[Saved data entries]
● ● ● ●

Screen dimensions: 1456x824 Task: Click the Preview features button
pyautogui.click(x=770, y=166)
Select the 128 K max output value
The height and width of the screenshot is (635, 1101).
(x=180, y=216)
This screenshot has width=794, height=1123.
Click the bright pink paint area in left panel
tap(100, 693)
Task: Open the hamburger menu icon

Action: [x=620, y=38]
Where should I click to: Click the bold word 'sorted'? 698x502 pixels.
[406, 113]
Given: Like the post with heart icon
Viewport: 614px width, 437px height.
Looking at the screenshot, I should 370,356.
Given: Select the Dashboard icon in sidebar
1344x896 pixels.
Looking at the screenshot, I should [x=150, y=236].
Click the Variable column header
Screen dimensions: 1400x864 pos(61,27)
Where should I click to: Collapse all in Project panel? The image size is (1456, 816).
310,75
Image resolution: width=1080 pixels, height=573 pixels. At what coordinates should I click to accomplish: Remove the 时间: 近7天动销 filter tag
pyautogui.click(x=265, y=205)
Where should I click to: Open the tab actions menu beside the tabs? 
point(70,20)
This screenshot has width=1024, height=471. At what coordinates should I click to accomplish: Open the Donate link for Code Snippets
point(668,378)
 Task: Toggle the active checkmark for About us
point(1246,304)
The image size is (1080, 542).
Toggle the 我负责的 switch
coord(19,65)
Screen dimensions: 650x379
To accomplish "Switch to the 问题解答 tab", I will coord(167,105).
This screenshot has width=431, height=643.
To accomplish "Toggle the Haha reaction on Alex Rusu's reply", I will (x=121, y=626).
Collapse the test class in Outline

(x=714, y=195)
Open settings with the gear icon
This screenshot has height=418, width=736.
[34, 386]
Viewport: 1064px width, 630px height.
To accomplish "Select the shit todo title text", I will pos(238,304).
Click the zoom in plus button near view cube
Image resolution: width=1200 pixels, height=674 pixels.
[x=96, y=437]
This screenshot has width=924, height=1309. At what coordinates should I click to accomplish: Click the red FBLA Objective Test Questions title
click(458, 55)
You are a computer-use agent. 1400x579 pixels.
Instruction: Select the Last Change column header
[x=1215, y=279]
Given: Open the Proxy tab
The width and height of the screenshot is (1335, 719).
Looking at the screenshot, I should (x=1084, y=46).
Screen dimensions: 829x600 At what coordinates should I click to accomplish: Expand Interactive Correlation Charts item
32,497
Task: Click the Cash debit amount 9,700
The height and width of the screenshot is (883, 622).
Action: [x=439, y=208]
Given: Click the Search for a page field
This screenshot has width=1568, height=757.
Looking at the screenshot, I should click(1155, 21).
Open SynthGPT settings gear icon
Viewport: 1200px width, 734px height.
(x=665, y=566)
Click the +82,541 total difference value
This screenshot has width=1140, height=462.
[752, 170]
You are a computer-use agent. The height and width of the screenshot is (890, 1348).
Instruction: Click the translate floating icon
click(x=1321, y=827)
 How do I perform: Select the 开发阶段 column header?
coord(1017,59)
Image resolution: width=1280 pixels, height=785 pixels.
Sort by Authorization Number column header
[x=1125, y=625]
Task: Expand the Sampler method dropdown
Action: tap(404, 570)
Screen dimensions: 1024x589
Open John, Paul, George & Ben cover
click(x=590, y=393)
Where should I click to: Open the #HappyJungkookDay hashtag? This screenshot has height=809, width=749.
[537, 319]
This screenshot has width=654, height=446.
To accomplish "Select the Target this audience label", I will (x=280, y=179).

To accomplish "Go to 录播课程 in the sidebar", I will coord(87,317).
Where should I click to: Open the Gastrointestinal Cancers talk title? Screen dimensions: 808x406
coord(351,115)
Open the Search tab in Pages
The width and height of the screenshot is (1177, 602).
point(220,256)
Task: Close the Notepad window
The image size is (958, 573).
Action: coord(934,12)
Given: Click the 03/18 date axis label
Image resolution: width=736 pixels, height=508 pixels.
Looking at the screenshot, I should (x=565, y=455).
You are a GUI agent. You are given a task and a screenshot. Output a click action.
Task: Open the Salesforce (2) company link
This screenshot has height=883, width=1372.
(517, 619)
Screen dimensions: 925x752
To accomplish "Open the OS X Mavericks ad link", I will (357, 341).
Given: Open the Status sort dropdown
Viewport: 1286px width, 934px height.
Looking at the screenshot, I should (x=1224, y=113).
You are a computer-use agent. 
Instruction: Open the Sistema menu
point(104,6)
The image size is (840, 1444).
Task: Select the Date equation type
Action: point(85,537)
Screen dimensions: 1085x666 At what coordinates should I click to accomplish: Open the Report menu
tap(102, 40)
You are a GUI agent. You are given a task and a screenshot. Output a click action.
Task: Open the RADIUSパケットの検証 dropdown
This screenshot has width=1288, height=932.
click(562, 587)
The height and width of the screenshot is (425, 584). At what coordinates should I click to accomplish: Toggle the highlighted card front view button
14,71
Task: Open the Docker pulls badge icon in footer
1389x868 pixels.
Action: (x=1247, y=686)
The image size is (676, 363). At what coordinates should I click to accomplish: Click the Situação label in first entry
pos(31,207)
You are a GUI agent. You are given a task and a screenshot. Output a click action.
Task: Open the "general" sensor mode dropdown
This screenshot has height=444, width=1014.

● ● ● ●

Type the data again exactly. Leave nothing out.

Screen dimensions: 1456x824 Task: Click the Preview features button
pyautogui.click(x=770, y=166)
Select the 128 K max output value
The height and width of the screenshot is (635, 1101).
(x=180, y=216)
This screenshot has width=794, height=1123.
Click the bright pink paint area in left panel
tap(100, 693)
Task: Open the hamburger menu icon

Action: [x=620, y=38]
Where should I click to: Click the bold word 'sorted'? 698x502 pixels.
[406, 113]
Given: Like the post with heart icon
Viewport: 614px width, 437px height.
Looking at the screenshot, I should 370,356.
Given: Select the Dashboard icon in sidebar
1344x896 pixels.
Looking at the screenshot, I should [x=150, y=236].
Click the Variable column header
Screen dimensions: 1400x864 pos(61,27)
Where should I click to: Collapse all in Project panel? The image size is (1456, 816).
310,75
Image resolution: width=1080 pixels, height=573 pixels. At what coordinates should I click to accomplish: Remove the 时间: 近7天动销 filter tag
pyautogui.click(x=265, y=205)
Where should I click to: Open the tab actions menu beside the tabs? 
point(70,20)
This screenshot has width=1024, height=471. At what coordinates should I click to accomplish: Open the Donate link for Code Snippets
point(668,378)
 Task: Toggle the active checkmark for About us
point(1246,304)
The image size is (1080, 542).
Toggle the 我负责的 switch
coord(19,65)
Screen dimensions: 650x379
To accomplish "Switch to the 问题解答 tab", I will coord(167,105).
This screenshot has width=431, height=643.
To accomplish "Toggle the Haha reaction on Alex Rusu's reply", I will (x=121, y=626).
Collapse the test class in Outline

(x=714, y=195)
Open settings with the gear icon
This screenshot has height=418, width=736.
[34, 386]
Viewport: 1064px width, 630px height.
To accomplish "Select the shit todo title text", I will pos(238,304).
Click the zoom in plus button near view cube
Image resolution: width=1200 pixels, height=674 pixels.
[x=96, y=437]
This screenshot has width=924, height=1309. At what coordinates should I click to accomplish: Click the red FBLA Objective Test Questions title
click(458, 55)
You are a computer-use agent. 1400x579 pixels.
Instruction: Select the Last Change column header
[x=1215, y=279]
Given: Open the Proxy tab
The width and height of the screenshot is (1335, 719).
Looking at the screenshot, I should (x=1084, y=46).
Screen dimensions: 829x600 At what coordinates should I click to accomplish: Expand Interactive Correlation Charts item
32,497
Task: Click the Cash debit amount 9,700
The height and width of the screenshot is (883, 622).
Action: [x=439, y=208]
Given: Click the Search for a page field
This screenshot has width=1568, height=757.
Looking at the screenshot, I should click(1155, 21).
Open SynthGPT settings gear icon
Viewport: 1200px width, 734px height.
(x=665, y=566)
Click the +82,541 total difference value
This screenshot has width=1140, height=462.
[752, 170]
You are a computer-use agent. The height and width of the screenshot is (890, 1348).
Instruction: Click the translate floating icon
click(x=1321, y=827)
 How do I perform: Select the 开发阶段 column header?
coord(1017,59)
Image resolution: width=1280 pixels, height=785 pixels.
Sort by Authorization Number column header
[x=1125, y=625]
Task: Expand the Sampler method dropdown
Action: tap(404, 570)
Screen dimensions: 1024x589
Open John, Paul, George & Ben cover
click(x=590, y=393)
Where should I click to: Open the #HappyJungkookDay hashtag? This screenshot has height=809, width=749.
[537, 319]
This screenshot has width=654, height=446.
To accomplish "Select the Target this audience label", I will (x=280, y=179).

To accomplish "Go to 录播课程 in the sidebar", I will coord(87,317).
Where should I click to: Open the Gastrointestinal Cancers talk title? Screen dimensions: 808x406
coord(351,115)
Open the Search tab in Pages
The width and height of the screenshot is (1177, 602).
point(220,256)
Task: Close the Notepad window
The image size is (958, 573).
Action: coord(934,12)
Given: Click the 03/18 date axis label
Image resolution: width=736 pixels, height=508 pixels.
Looking at the screenshot, I should (x=565, y=455).
You are a GUI agent. You are given a task and a screenshot. Output a click action.
Task: Open the Salesforce (2) company link
This screenshot has height=883, width=1372.
(517, 619)
Screen dimensions: 925x752
To accomplish "Open the OS X Mavericks ad link", I will (357, 341).
Given: Open the Status sort dropdown
Viewport: 1286px width, 934px height.
Looking at the screenshot, I should (x=1224, y=113).
You are a computer-use agent. 
Instruction: Open the Sistema menu
point(104,6)
The image size is (840, 1444).
Task: Select the Date equation type
Action: point(85,537)
Screen dimensions: 1085x666 At what coordinates should I click to accomplish: Open the Report menu
tap(102, 40)
You are a GUI agent. You are given a task and a screenshot. Output a click action.
Task: Open the RADIUSパケットの検証 dropdown
This screenshot has width=1288, height=932.
click(562, 587)
The height and width of the screenshot is (425, 584). At what coordinates should I click to accomplish: Toggle the highlighted card front view button
14,71
Task: Open the Docker pulls badge icon in footer
1389x868 pixels.
Action: (x=1247, y=686)
The image size is (676, 363). At what coordinates should I click to accomplish: Click the Situação label in first entry
pos(31,207)
You are a GUI agent. You are given a task and a screenshot. Output a click action.
Task: Open the "general" sensor mode dropdown
This screenshot has height=444, width=1014.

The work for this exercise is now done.